◆ What the task asks
Give the number of lines in these entries that contain "Given", and nothing more.

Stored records
==========
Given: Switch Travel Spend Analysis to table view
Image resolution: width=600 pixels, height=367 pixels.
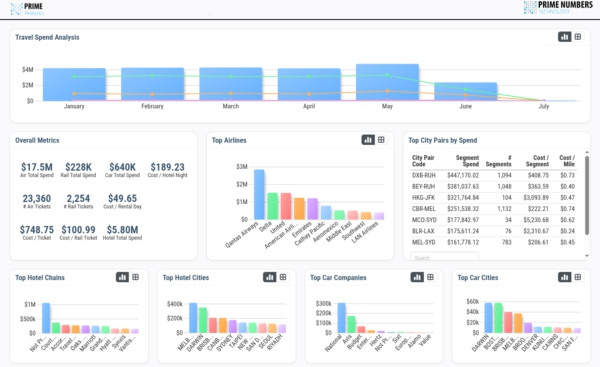Looking at the screenshot, I should pos(578,37).
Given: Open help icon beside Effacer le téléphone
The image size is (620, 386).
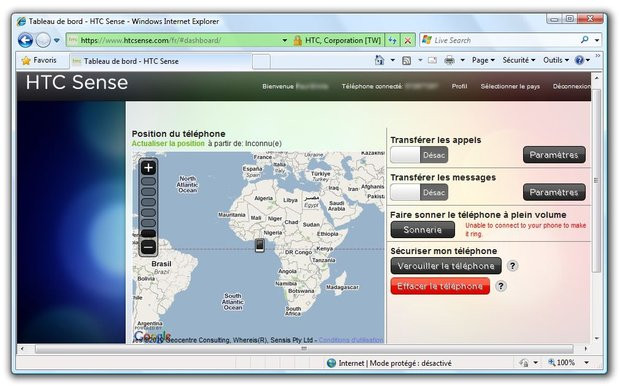Looking at the screenshot, I should click(x=501, y=286).
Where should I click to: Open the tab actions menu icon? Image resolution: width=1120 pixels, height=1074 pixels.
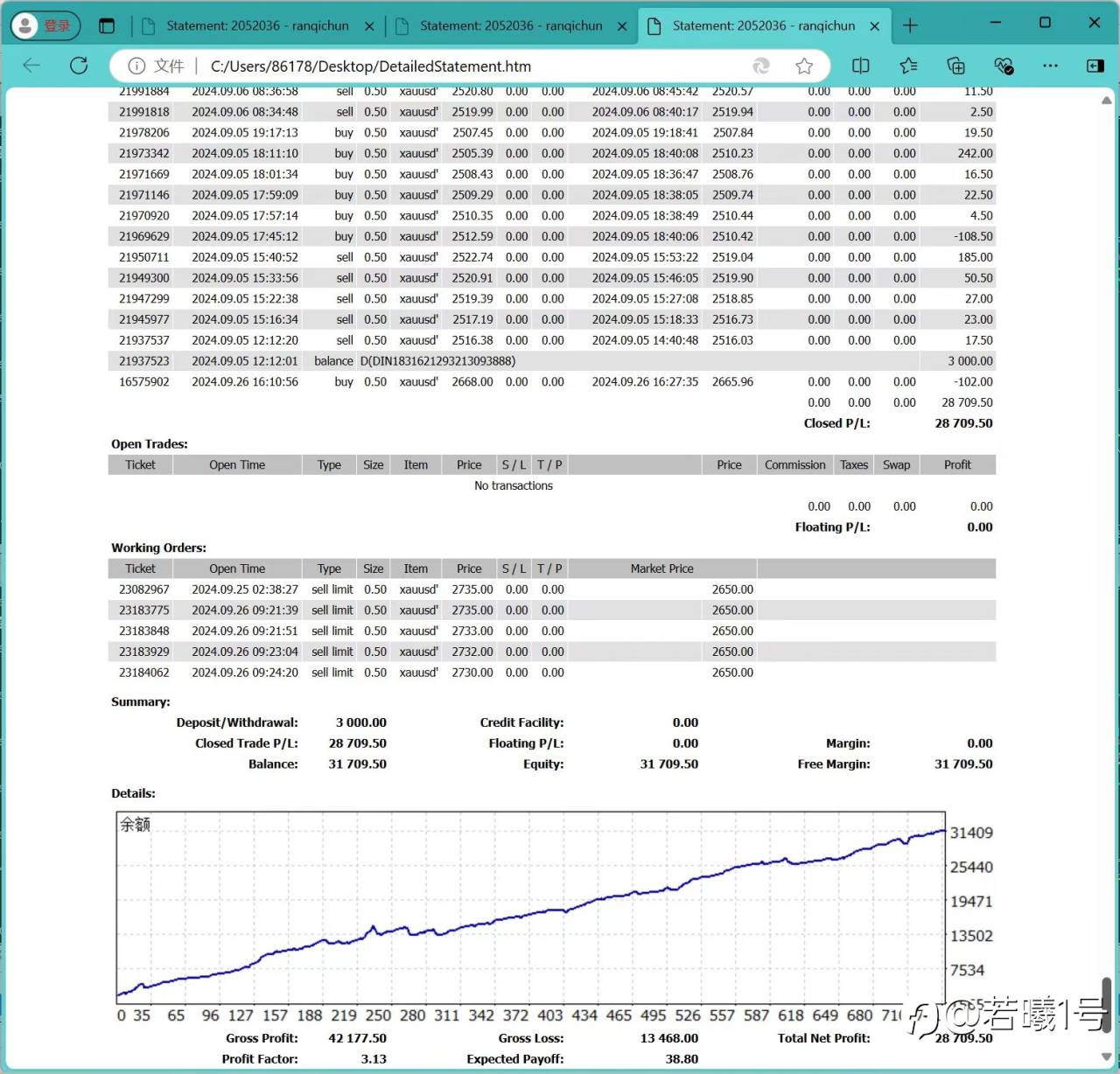tap(107, 26)
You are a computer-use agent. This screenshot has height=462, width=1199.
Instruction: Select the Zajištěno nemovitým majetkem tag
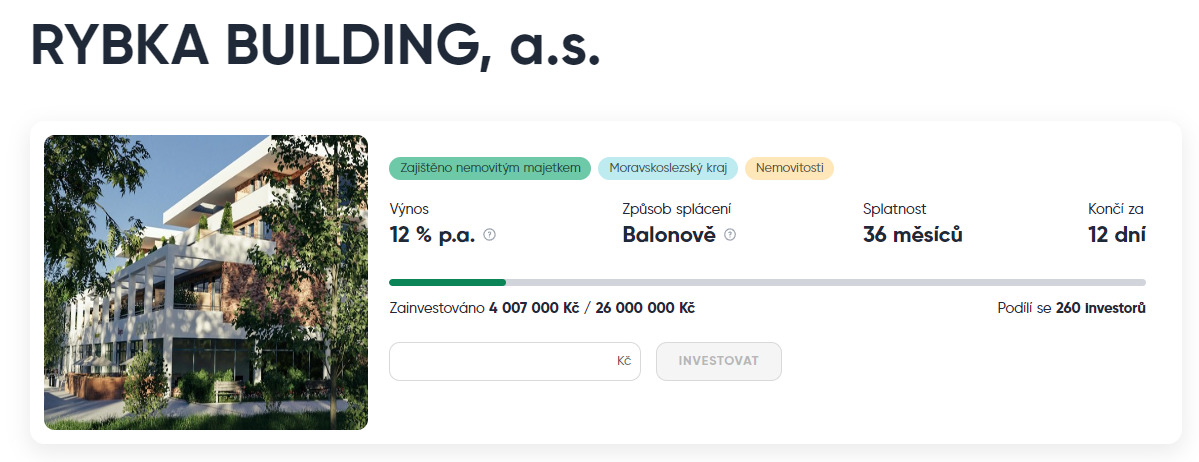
==========
◆ Result of this task
2